EXERCISE DETAILS
Find and copy every line in the records that includes the string "agent".

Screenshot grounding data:
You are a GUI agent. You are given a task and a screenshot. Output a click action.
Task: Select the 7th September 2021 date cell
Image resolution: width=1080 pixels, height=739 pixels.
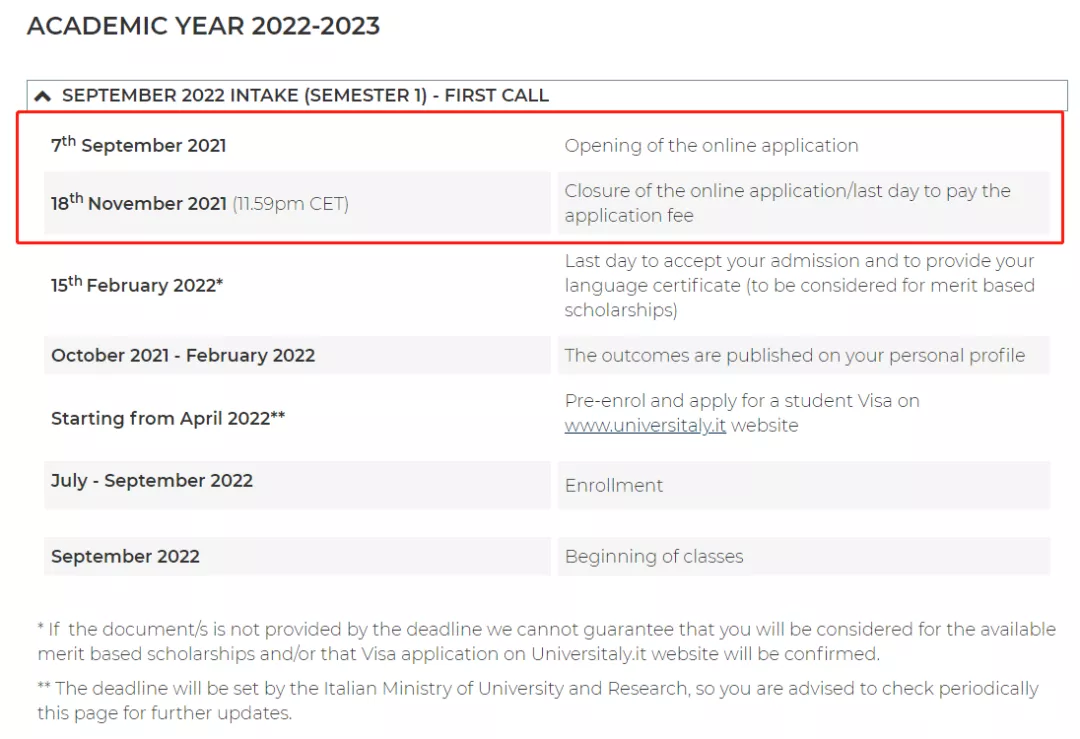(x=139, y=145)
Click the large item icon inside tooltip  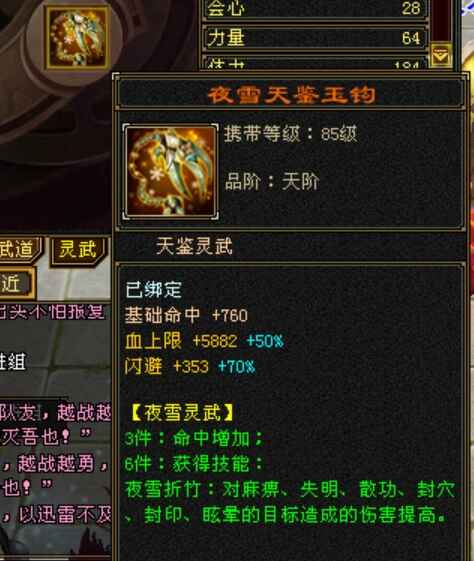pos(170,171)
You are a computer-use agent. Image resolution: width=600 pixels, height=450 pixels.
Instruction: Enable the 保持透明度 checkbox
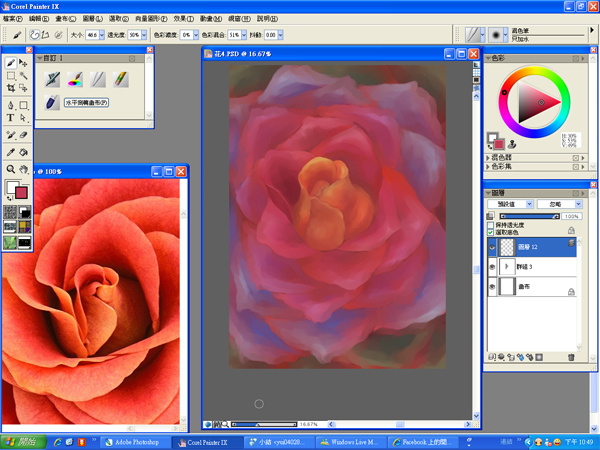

ANSWER FOR THE TASK
You are a GUI agent. You are given a task and a screenshot. Output a click action.
You are a computer-use agent. Image resolution: width=600 pixels, height=450 pixels.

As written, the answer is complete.